Ouf ! Avec tous ces merveilleux ingrédients, doivent valoir cher les Frites à Four
Champion. Ben non, justement, car ces additifs qui ne servent qu’à donner du volume, de la satiété et de la couleur ne coûtent pas cher et permettent d’économiser sur la qualité et la quantité de
pommes de terre. Et l’huile de palme est évidemment moins chère que celle de tournesol.
Du coup, j’ai lu attentivement les étiquettes, pour constater que les produits discount qui font le bonheur des pauvres budgets, sont aussi ceux qui contiennent massivement du sirop de glucose et/ou fructose (même dans une boîte de haricots rouges au naturel, et on se demande d’où vient « l’épidémie d’obésité » !), et surtout DES GRAISSES HYDROGENEES.
Les graisses hydrogénées sont des graisses portées à haute température dans lequel on introduit de l’hydrogène, ce qui leur donne une consistance épaisse plus facile à travailler que l’huile et une plus longue conservation, d’où moins de pertes, donc une meilleure rentabilité pour le fabricant. Pour le consommateur, l’hydrogénation des graisses transforme les acides gras naturels en ACIDES GRAS TRANS qui augmentent le mauvais cholestérol et diminuent le bon, majorant d’environ 20% le risque d’accident cardiovasculaire.
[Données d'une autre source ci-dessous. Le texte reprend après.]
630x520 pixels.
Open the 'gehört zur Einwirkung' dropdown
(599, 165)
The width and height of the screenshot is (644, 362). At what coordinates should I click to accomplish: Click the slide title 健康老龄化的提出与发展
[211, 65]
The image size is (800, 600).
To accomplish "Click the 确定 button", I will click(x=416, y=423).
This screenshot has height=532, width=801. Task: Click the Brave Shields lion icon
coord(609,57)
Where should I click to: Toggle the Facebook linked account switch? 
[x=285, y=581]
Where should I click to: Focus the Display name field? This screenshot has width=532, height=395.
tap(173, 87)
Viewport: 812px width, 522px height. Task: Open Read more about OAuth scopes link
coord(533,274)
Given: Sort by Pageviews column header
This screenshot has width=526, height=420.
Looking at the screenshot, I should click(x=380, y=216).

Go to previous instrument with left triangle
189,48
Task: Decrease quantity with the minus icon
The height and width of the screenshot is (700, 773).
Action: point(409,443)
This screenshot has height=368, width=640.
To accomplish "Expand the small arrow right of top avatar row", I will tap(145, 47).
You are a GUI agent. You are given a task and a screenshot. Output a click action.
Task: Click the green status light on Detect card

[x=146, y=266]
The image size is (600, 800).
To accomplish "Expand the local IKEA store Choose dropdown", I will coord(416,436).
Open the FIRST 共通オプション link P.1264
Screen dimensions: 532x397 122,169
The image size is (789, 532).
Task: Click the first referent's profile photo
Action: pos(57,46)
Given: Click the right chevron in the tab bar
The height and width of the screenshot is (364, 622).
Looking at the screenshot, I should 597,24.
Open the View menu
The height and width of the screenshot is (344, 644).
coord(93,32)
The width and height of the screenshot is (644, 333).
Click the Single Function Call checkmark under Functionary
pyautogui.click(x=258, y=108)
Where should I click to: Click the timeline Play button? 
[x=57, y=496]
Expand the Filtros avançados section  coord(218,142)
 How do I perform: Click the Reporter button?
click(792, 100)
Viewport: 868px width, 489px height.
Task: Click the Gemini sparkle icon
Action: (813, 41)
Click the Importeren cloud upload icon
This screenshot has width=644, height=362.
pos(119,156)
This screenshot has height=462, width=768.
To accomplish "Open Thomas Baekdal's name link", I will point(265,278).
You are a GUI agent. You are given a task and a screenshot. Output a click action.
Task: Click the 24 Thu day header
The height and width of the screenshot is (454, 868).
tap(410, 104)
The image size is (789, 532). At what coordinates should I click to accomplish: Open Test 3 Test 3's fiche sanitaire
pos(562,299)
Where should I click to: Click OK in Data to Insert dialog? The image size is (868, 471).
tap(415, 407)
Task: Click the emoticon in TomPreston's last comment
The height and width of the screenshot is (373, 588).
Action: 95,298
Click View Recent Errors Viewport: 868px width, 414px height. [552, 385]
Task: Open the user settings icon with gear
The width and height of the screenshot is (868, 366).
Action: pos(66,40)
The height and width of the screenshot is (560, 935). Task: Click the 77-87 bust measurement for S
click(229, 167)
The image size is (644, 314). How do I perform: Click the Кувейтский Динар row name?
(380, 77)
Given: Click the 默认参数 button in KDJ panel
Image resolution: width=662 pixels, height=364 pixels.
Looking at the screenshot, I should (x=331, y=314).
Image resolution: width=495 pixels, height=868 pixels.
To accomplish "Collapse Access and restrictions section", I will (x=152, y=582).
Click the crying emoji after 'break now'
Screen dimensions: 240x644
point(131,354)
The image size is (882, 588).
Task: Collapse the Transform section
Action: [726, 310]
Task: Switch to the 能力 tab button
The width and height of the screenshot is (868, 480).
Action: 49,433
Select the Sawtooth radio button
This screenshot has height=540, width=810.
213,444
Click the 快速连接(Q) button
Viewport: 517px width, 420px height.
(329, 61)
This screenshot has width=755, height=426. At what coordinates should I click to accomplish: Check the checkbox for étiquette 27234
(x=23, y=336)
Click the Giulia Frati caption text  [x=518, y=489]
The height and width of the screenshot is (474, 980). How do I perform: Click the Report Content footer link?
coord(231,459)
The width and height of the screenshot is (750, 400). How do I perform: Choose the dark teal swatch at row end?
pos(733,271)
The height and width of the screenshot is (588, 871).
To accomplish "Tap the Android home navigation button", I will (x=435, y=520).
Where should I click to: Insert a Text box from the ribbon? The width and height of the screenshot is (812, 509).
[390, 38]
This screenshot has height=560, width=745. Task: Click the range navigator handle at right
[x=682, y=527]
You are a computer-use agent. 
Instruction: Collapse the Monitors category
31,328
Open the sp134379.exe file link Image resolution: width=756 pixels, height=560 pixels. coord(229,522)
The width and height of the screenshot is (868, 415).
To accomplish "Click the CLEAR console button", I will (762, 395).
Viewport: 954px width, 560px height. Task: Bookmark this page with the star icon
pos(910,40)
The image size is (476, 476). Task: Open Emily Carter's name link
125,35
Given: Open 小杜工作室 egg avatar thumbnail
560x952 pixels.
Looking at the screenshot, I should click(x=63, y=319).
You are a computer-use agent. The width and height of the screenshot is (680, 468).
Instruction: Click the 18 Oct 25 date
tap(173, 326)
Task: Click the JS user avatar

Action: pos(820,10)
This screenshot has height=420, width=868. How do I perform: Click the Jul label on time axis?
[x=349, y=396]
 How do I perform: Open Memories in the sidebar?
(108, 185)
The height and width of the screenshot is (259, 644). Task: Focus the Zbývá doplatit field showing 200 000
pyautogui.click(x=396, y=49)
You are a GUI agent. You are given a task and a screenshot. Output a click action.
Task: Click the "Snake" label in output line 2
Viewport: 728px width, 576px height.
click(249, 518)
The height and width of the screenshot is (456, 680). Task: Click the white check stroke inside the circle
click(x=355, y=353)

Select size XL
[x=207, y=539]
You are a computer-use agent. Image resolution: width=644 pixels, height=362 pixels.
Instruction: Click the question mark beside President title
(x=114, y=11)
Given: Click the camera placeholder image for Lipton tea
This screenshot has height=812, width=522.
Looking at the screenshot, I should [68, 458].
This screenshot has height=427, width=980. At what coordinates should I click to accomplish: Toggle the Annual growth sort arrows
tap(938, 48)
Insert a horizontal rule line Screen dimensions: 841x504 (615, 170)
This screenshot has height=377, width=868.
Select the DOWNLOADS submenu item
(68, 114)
Mieux : une étude publiée en avril 2008, menée depuis 1995 sur 100 000 femmes par l’INSERM et la MGEN- du lourd et du solide, donc- a montré que les acides gras trans DOUBLENT LE RISQUE DE CANCER DU SEIN. On se demandait pourquoi ce cancer était en constante augmentation chez les femmes occidentale, et bien voici un facteur de risque massif, plus massif sans doute que les hormones, même si celles-ci n’arrangent sans doute pas les choses.
L’étude conclut aussi que les Omega 3 dont les industriels agroalimentaires ne cessent de nous vanter les effets anticancéreux semblent n’avoir aucun effet sur la survenue d’un cancer du sein.
On m’objectera que le pouvoir d’achat passe avant la santé du consommateur et que les graisses hydrogénées permettent de sortir des produits certes cancérigènes et nocifs, mais pas chers. Et que les pauvres, s’ils meurent, cessent d’être à la charge de la société. Que s’ils meurent de cancers, au prix des traitements, ils coûtent cher à la Sécu, mais rapportent à la médecine et à la pharmacie, selon le mot du regretté Professeur Schwartzenberg : « Le cancer fait vivre plus de gens qu’il n’en tue. »
Trêve de cynisme. Une marque pas chère, « Reflets de France »
fait de notables efforts pour proposer des produits simples et sains.
Galettes Bretonnes « Reflets de France » : farine de blé, beurre frais 26%,
sucre, œufs, sel, lait en poudre écrémé.
Pâté au piment
d’Espelette : gorge, foie et lard de porc, blanc d’œuf pasteurisé, oignons hâchés, sel, ail, sucre, piment d’Espelette et poudre, poivre. A part le sucre, rien à dire. Donc c’est possible, c’est bon et ça doit quand même rapporter puisque « Reflets de
France » (je précise que ce n’est pas une pub, je ne touche pas un centime pour en parler) ne semble pas en faillite.
Alors pourquoi les autres, et même des grandes marques comme LU, nous fourguent-elles des graisses cancérigènes et des additifs sans intérêt, voire nocifs ?
Bon appétit, et lisez bien les étiquettes, en sachant que même sur les marchés
artisanaux, le charcutier ne sait pas toujours comment a été élevé le porc avec lequel il prépare ses délicieuses cochonnailles. (dixit mon charcutier préféré).